Note: This project was completed as part of my degree course, so source code has been withheld for academic integrity.

Brian's brain is a cellular automaton which follows a small set of rules, over a 2D grid of squares. A single square (cell) is dead, alive or dying. If a cell is alive, all surrounding dead cells become alive, and it becomes a dying cell. All dying cells then go on to die. Each of these rules apply over a single generation, creating a unique pattern that either dies within a few generations, or grows infinitely, depending on which cells are brought to life before starting.

Brian's Brain after running for many generations

My implementation uses a pre-provided implementation of Hatch, which handles the animation of the automaton. Hence, the bulk of work in this project comes in finding a function that takes in the current set of alive and dying cells, and returns the next set of cells for the next generation.
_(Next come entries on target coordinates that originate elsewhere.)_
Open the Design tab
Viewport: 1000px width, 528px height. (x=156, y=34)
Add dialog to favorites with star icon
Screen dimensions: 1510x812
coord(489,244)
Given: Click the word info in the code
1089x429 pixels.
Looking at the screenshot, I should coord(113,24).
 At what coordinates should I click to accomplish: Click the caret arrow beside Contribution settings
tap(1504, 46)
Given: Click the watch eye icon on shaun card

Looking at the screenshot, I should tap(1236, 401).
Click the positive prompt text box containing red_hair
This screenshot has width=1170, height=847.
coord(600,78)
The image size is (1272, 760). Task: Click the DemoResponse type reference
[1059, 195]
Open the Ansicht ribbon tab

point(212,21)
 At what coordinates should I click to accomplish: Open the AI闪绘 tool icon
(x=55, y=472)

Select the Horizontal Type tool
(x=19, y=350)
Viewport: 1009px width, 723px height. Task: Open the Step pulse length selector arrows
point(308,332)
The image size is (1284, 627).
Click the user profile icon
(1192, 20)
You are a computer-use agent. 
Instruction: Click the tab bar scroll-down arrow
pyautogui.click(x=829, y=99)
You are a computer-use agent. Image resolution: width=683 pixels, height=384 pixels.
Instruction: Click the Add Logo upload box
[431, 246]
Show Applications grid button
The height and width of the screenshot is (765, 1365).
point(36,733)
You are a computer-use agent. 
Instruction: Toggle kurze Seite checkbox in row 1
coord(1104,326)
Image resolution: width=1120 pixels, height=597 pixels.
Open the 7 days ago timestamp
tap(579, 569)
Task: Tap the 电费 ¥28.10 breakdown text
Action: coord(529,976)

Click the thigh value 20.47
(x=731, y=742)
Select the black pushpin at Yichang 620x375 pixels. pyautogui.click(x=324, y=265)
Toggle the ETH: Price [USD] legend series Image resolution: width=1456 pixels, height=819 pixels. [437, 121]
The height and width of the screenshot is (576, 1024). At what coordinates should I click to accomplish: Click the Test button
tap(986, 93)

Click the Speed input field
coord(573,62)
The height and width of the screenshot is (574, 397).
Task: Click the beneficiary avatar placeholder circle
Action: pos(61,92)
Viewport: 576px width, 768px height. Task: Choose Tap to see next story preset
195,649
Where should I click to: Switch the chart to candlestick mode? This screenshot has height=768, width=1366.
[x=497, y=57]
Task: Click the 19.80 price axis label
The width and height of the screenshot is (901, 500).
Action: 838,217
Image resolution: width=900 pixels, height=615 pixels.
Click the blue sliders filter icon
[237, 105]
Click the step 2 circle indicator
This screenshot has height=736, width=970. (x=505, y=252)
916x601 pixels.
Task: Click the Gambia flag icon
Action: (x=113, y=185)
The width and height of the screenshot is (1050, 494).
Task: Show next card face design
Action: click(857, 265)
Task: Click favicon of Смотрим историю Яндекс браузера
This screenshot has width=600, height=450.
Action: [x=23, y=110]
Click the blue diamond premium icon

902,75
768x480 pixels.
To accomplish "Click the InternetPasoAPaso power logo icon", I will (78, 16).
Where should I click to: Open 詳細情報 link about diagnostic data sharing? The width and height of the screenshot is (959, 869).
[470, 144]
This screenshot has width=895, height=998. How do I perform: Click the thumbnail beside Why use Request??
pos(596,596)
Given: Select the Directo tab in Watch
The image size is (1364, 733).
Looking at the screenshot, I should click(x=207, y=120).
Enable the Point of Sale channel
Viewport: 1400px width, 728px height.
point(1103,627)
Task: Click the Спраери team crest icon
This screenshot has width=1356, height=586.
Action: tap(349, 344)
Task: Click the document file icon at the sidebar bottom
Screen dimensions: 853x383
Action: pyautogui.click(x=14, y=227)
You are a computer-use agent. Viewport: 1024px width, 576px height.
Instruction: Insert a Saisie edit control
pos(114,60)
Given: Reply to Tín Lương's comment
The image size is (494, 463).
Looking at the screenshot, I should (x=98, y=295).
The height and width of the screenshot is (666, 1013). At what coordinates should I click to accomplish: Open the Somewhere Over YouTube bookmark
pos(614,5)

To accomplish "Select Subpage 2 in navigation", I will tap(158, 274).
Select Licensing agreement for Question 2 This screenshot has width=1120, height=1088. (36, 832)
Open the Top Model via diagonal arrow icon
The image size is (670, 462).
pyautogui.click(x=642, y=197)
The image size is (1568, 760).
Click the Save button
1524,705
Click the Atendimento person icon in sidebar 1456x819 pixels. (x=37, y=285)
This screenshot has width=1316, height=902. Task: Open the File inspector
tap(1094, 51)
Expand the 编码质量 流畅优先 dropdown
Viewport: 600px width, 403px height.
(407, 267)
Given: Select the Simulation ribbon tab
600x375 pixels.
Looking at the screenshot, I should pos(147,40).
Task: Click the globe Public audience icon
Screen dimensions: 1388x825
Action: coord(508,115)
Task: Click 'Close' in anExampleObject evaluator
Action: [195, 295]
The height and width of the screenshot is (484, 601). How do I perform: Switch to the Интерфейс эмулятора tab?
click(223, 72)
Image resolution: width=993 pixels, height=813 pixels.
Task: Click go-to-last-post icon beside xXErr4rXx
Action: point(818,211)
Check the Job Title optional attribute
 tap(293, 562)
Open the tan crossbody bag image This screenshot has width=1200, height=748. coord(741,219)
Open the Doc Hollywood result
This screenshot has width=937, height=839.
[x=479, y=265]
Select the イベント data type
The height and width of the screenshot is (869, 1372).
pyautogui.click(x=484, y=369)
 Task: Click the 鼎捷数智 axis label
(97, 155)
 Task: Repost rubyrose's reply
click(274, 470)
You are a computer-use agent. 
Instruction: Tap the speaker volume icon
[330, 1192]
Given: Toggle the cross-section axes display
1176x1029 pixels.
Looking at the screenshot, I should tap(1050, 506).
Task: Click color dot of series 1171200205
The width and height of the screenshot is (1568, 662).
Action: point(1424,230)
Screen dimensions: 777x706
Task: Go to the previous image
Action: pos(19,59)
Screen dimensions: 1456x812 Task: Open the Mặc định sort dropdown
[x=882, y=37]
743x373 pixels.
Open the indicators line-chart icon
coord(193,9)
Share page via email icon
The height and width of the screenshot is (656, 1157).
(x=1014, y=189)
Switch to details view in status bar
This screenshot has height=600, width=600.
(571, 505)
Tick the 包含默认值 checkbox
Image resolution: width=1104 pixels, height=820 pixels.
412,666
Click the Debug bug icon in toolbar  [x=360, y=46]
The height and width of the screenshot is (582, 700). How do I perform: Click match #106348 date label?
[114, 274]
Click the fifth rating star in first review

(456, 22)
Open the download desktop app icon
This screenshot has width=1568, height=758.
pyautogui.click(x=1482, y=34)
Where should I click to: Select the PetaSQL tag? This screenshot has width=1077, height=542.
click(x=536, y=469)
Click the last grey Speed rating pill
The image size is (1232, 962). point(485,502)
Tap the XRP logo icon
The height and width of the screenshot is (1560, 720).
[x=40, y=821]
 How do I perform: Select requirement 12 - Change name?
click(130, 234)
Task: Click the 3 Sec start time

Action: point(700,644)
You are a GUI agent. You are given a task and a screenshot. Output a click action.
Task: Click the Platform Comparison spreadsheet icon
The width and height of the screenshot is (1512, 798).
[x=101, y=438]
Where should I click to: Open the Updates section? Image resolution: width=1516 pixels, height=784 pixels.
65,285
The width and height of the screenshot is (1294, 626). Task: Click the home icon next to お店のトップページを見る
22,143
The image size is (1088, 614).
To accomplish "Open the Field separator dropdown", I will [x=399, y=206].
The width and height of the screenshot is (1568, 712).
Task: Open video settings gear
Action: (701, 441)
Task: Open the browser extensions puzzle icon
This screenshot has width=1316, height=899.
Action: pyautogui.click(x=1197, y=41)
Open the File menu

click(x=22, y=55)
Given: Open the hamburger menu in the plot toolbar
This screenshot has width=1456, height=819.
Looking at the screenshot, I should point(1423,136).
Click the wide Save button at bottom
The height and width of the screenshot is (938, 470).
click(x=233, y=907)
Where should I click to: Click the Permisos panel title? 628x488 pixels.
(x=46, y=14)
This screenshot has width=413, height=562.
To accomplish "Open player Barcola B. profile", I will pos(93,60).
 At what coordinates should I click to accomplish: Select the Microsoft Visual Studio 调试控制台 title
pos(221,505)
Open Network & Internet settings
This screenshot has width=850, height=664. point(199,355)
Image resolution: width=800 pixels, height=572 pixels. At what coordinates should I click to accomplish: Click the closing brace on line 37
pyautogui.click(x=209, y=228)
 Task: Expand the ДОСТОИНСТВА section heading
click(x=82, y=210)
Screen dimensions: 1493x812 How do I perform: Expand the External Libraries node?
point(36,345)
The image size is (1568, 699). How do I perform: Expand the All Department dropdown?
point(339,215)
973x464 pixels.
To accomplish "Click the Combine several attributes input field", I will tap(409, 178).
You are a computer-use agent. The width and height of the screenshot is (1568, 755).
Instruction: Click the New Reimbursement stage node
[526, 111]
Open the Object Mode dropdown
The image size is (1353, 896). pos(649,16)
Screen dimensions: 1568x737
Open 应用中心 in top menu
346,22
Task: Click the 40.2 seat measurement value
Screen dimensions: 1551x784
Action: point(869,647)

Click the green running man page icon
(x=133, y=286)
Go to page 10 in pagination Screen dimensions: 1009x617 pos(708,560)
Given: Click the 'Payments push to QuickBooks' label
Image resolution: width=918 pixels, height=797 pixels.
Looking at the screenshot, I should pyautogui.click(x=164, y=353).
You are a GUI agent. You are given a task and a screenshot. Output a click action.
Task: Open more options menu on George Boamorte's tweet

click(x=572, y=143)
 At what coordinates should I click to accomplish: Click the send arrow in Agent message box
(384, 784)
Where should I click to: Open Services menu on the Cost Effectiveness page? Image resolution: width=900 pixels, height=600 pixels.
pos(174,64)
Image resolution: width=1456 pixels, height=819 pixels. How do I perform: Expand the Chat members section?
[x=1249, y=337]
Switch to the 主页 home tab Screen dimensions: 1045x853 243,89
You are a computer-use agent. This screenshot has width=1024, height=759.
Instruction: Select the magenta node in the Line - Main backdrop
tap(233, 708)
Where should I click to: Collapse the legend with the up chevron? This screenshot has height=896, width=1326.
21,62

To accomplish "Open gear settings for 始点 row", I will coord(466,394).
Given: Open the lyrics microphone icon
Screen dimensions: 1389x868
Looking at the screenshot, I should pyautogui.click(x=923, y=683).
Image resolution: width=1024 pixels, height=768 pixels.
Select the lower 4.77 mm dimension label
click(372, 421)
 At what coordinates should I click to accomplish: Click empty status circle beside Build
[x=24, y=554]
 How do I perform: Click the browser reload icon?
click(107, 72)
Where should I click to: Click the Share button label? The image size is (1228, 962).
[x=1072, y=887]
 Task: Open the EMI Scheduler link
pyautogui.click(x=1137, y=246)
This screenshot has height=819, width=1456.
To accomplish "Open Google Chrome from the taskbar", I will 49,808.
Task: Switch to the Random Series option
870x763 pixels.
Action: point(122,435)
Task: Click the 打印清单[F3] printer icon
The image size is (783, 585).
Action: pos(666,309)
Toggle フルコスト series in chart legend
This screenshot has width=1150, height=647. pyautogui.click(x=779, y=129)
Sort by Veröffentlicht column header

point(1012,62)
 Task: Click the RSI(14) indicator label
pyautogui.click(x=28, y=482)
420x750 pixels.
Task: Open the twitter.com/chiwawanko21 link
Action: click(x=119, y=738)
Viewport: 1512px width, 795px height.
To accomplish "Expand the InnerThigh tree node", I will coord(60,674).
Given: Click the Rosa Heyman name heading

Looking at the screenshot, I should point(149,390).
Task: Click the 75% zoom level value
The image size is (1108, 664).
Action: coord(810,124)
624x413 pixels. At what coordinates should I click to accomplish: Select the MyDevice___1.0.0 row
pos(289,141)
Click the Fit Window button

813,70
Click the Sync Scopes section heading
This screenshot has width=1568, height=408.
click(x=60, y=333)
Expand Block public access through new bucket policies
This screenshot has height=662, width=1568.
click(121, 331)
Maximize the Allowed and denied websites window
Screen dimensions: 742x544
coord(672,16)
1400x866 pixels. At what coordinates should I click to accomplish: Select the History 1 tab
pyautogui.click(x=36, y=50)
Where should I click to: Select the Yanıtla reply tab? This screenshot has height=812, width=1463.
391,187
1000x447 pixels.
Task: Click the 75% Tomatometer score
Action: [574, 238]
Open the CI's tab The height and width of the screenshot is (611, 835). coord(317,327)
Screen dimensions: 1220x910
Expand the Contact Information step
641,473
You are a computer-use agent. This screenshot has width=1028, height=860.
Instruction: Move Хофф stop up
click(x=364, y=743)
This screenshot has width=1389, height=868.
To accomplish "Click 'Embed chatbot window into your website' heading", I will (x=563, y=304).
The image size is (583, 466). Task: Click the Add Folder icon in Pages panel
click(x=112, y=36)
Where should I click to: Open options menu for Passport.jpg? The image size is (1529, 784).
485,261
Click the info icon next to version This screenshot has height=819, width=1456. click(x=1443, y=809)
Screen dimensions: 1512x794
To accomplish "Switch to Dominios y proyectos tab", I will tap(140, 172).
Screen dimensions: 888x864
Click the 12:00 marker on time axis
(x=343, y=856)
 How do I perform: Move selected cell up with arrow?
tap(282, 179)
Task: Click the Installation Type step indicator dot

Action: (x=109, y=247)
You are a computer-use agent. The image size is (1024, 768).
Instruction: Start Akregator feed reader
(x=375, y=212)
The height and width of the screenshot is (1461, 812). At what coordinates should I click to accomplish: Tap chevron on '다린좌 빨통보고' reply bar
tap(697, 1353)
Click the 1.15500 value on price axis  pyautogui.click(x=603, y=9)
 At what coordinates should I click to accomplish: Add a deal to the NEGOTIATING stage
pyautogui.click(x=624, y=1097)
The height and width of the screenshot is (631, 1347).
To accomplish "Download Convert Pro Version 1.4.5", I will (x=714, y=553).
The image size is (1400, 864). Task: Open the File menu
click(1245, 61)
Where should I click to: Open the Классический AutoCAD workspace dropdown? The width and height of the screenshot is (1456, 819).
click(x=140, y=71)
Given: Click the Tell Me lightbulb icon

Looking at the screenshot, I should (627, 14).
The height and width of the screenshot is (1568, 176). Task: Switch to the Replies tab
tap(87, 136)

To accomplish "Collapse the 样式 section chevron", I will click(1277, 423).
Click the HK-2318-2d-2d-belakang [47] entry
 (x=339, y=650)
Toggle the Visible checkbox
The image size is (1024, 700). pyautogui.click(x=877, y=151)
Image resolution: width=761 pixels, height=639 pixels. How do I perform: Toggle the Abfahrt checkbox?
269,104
Determining the next generation of dying cells is trivial, simply assign all currently alive cells as dying cells. However, for the next generation of alive cells, you need to determine where the cells adjacent to the currently alive cells are, and check that they are dead, not dying or alive. Once both sets are determined, they are passed into Hatch functions to display the cells as squares.

My implementation was created without using a State type class, and so each generation is calculated by starting at the beginning state, and working up to the last one. This means larger generations take significantly more time to compute, causing massive slowdown. It is likely that by using the State type class, the efficiency can be greatly improved.